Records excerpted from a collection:
........

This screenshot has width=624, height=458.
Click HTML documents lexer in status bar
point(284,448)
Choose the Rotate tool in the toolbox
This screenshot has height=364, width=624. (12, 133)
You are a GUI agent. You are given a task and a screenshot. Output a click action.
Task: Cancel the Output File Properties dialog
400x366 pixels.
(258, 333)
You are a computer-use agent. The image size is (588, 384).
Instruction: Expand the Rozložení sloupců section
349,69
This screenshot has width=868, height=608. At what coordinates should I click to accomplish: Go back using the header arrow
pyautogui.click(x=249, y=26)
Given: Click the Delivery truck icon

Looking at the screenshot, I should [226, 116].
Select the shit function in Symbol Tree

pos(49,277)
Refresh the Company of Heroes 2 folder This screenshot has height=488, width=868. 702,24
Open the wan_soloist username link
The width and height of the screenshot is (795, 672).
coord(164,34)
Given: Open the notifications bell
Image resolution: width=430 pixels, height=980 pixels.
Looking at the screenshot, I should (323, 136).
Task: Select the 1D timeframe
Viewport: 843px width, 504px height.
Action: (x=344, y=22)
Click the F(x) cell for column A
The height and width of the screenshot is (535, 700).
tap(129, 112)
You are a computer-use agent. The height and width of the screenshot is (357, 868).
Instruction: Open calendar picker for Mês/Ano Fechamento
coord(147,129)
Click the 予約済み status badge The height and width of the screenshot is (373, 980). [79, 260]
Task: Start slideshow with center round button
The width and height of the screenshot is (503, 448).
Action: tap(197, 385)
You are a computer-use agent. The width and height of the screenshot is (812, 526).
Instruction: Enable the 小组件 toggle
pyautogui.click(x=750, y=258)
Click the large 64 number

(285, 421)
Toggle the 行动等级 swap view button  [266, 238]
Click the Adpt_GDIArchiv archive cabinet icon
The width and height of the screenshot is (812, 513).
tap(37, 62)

........

Copy down the whole of the data above, matching it exactly.

Response box:
This screenshot has width=624, height=458.
Click HTML documents lexer in status bar
point(284,448)
Choose the Rotate tool in the toolbox
This screenshot has height=364, width=624. (12, 133)
You are a GUI agent. You are given a task and a screenshot. Output a click action.
Task: Cancel the Output File Properties dialog
400x366 pixels.
(258, 333)
You are a computer-use agent. The image size is (588, 384).
Instruction: Expand the Rozložení sloupců section
349,69
This screenshot has width=868, height=608. At what coordinates should I click to accomplish: Go back using the header arrow
pyautogui.click(x=249, y=26)
Given: Click the Delivery truck icon

Looking at the screenshot, I should [226, 116].
Select the shit function in Symbol Tree

pos(49,277)
Refresh the Company of Heroes 2 folder This screenshot has height=488, width=868. 702,24
Open the wan_soloist username link
The width and height of the screenshot is (795, 672).
coord(164,34)
Given: Open the notifications bell
Image resolution: width=430 pixels, height=980 pixels.
Looking at the screenshot, I should (323, 136).
Task: Select the 1D timeframe
Viewport: 843px width, 504px height.
Action: (x=344, y=22)
Click the F(x) cell for column A
The height and width of the screenshot is (535, 700).
tap(129, 112)
You are a computer-use agent. The height and width of the screenshot is (357, 868).
Instruction: Open calendar picker for Mês/Ano Fechamento
coord(147,129)
Click the 予約済み status badge The height and width of the screenshot is (373, 980). [79, 260]
Task: Start slideshow with center round button
The width and height of the screenshot is (503, 448).
Action: tap(197, 385)
You are a computer-use agent. The width and height of the screenshot is (812, 526).
Instruction: Enable the 小组件 toggle
pyautogui.click(x=750, y=258)
Click the large 64 number

(285, 421)
Toggle the 行动等级 swap view button  [266, 238]
Click the Adpt_GDIArchiv archive cabinet icon
The width and height of the screenshot is (812, 513).
tap(37, 62)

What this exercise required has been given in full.